パータベーションを与えた培養細胞のオミクスデータを対照群のデータで適切に正規化することで, 網羅的かつ恣意性のない生体応答情報が得られる。ドラッグリポジショニングの成功等を鑑みれば, 化合物の作用は複合的であり, 開発者も認識していない側面が多く存在すると考えられる。複合的作用を理解するため, 我々はオミクスデータに由来する生体応答情報を因子分析に供して化合物の作用を分解する戦略を提案し, 医薬品の潜在的な毒性の検出や天然物の作用理解等の成果を挙げている。
病理画像は疾患の確定診断にも用いられるように, 個体の状態を記述する豊富な情報量を持つデータである。安全性評価で取得される毒性病理画像は, 化合物への個体の作用を反映したデータとみなせる。しかし一般に病理画像からの情報抽出はハンドメイドな病理所見に基づいて行われているため, 頑健で解釈性は高いものの, 病理画像が持つ豊富な情報量を記述できてはいない。我々は, 深層学習により特徴量を抽出する表現学習を用いて病理画像を数値化することで, 化合物の個体での作用を数値化し, その理解と応用に取り組んでいる。

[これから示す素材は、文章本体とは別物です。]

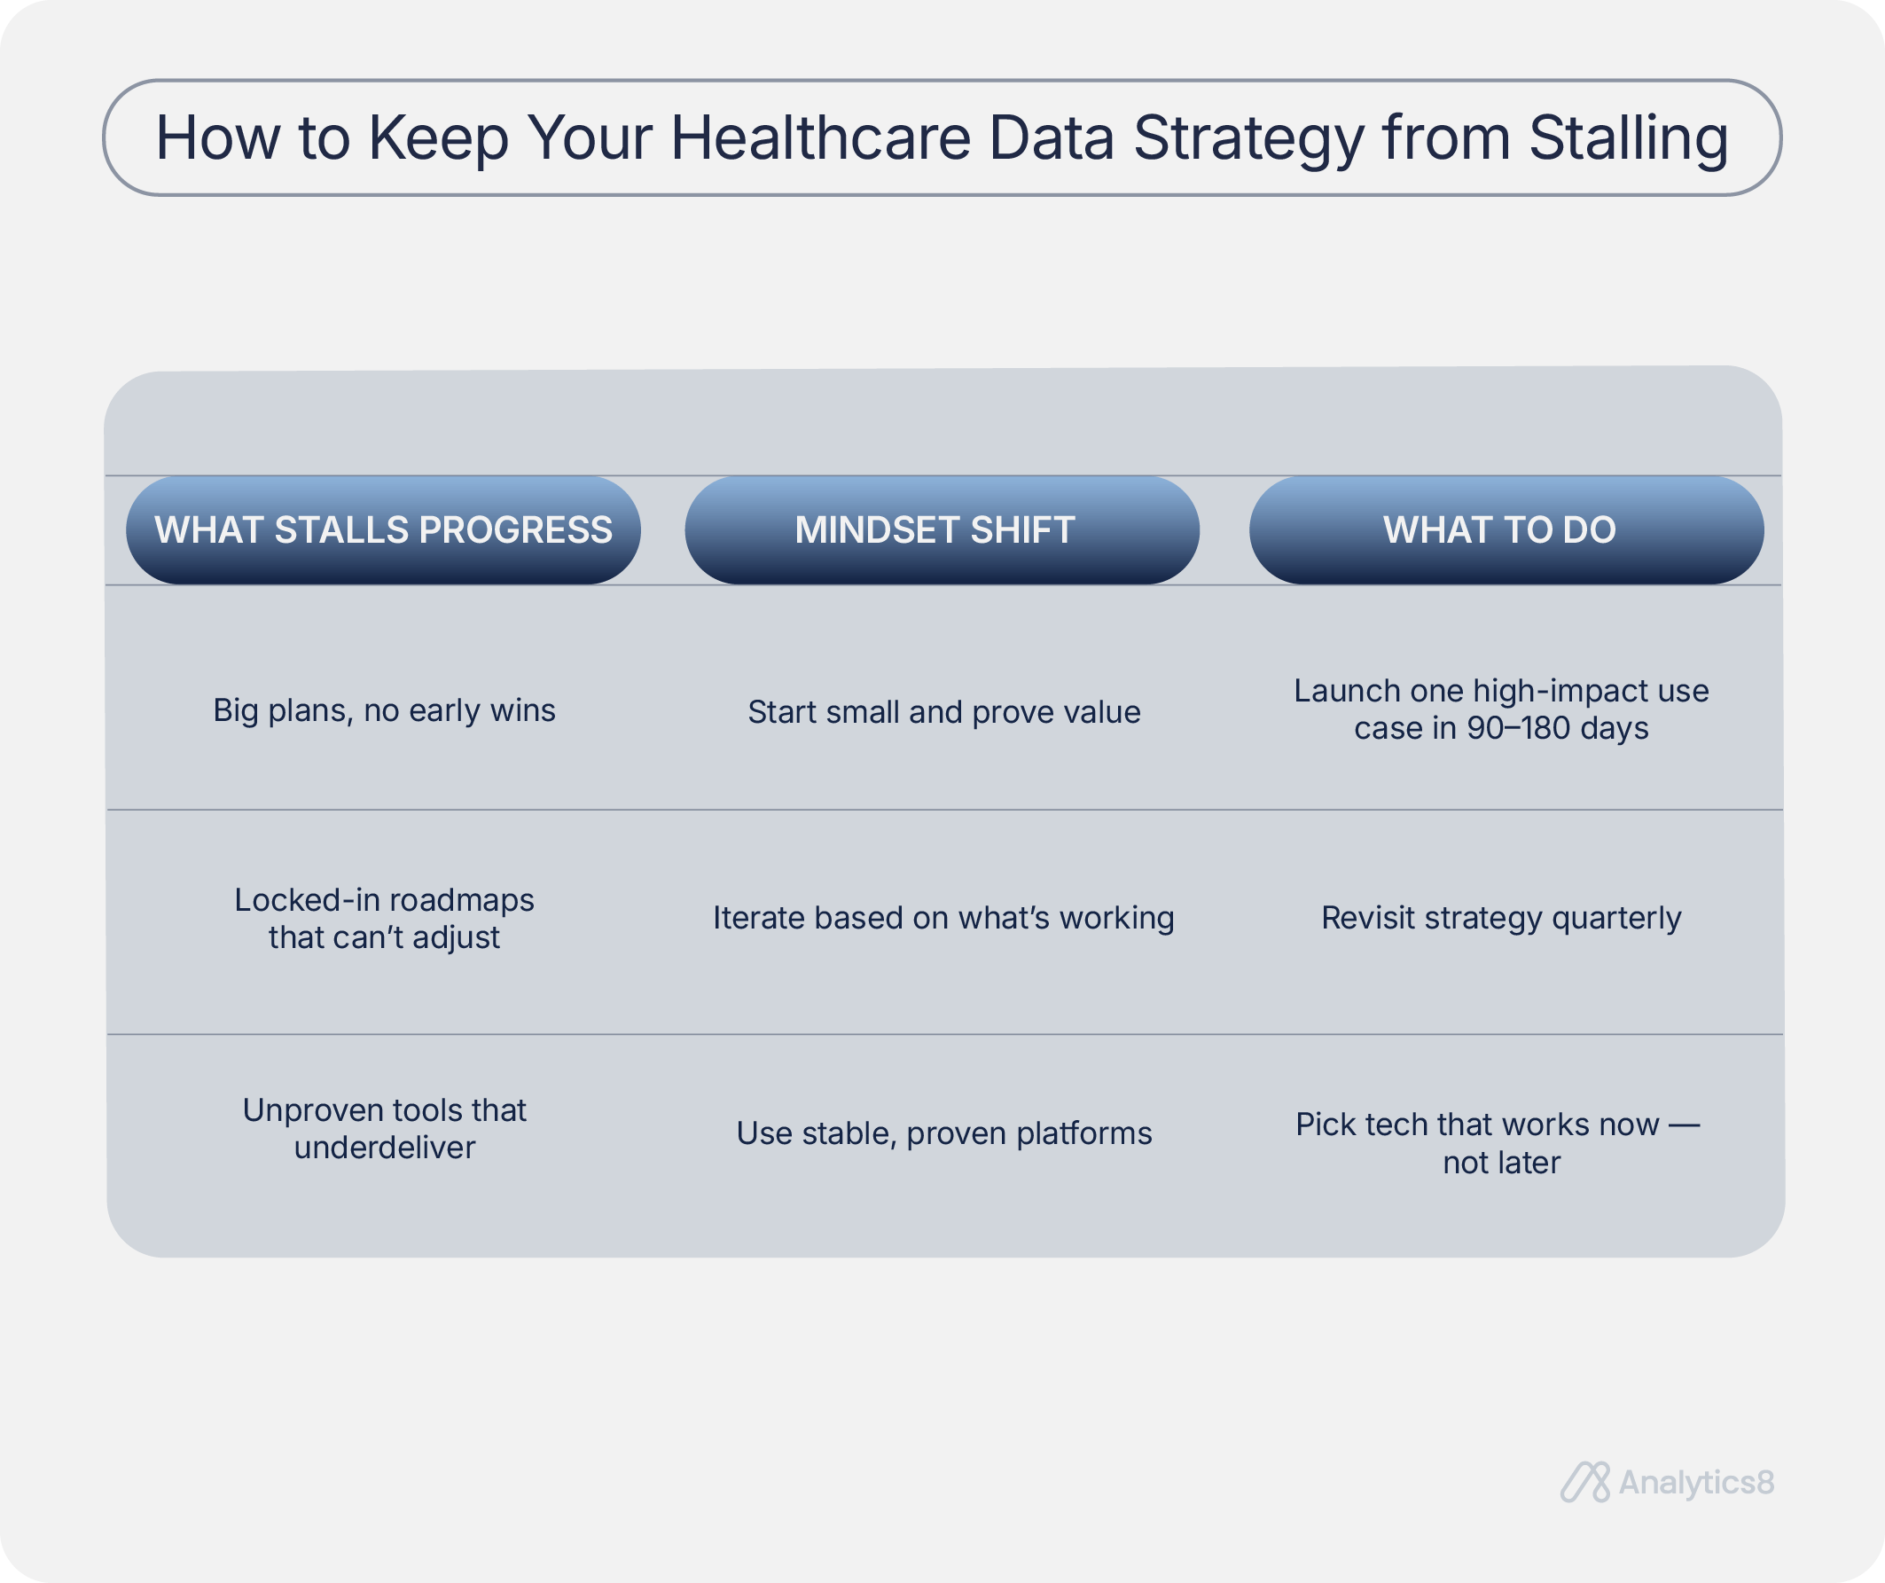Select the MINDSET SHIFT header pill
The width and height of the screenshot is (1885, 1583).
coord(942,530)
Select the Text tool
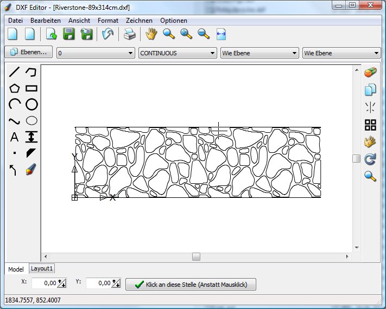The image size is (386, 309). coord(15,137)
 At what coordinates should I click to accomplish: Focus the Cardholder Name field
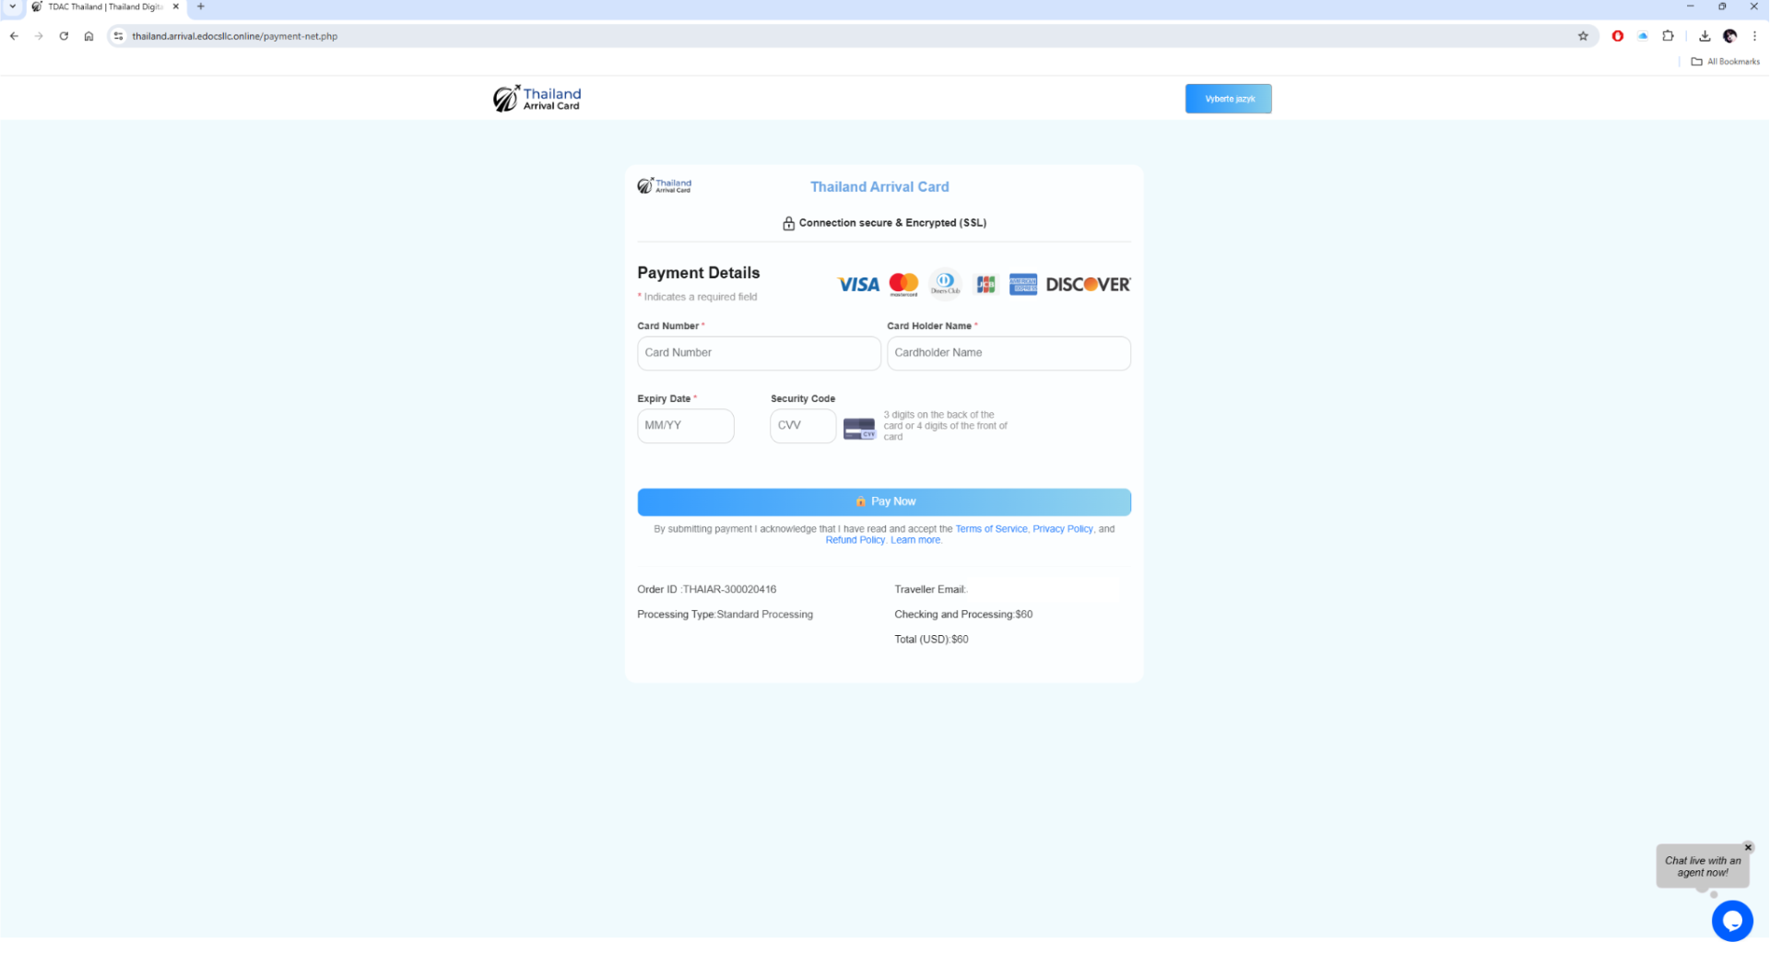click(x=1008, y=353)
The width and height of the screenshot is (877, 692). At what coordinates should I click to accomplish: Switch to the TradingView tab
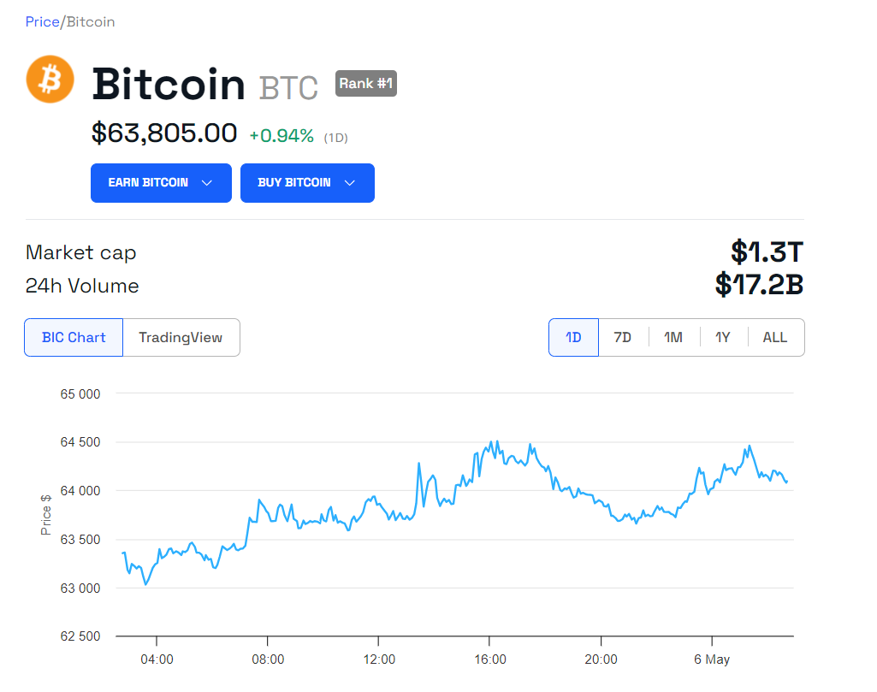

SMILESなどの化合物構造を表現する文字列を対象に, 言語モデルを用いて様々な化合物関連のタスクに取り組む方法論は化学言語モデルと呼ばれる。一方, どのように化学言語モデルが多様な化合物の構造を学習・認識しているかについてはほとんど知見が存在しない。我々はモデルの学習進捗に着目し, 言語モデルとしての性能と化合物構造との関係性の理解に取り組んでいる。また化学言語モデルを精緻化することで様々な乱数からの構造生成を実現しており, virtual screeningをベースとしたドラッグデザインにも取り組んでいる。